To the experts, the bodies—some with the delicate consistency of dried leaves—offer a wealth of information.
From a skeleton, anthropologists can determine a person’s gender, race and approximate age.
If there is any soft tissue remaining on the body—and there is in many cases—pathologists can test it for the presence of drugs, alcohol and poison. They can also test for toxic gases, such as carbon monoxide, that would be present in a fire.
The toughest challenge facing Peerwani and his staff is identifying the remains of the children, many of whom had never had an X-ray.
“We are using the time-honored technique of sorting them out based on what they were wearing,” Peerwani said. “Some of the clothing is discernible, and some of the shoes are discernible. Some of them are wearing their personal jewelry items. We recovered one child still holding a baby bottle, and it had the baby’s name on it.”
At the same time, technicians are poring over a videotape the Davidians had made of the children capturing freeze-frame images of each child and creating a computer database of those.
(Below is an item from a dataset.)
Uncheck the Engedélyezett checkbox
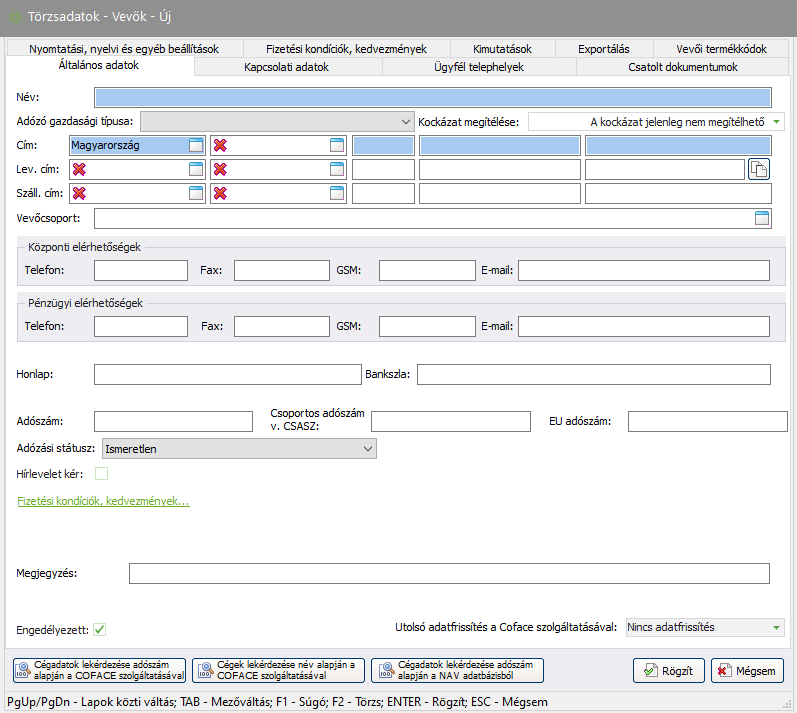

When the two categories are done, the investigators will try to match them.
“But,” Peerwani warned, “that’s still a presumptive identification . . . Since they were living in a commune, what guarantee is there that the clothes were not interchanged, the shoes were not interchanged, and things like that?
“. . . We may have to go to DNA.”
DNA testing is complicated and expensive. But it will tell conclusively who the children’s parents were. Then, with anthropologists assessing the approximate age of each child, each identity should fall into place.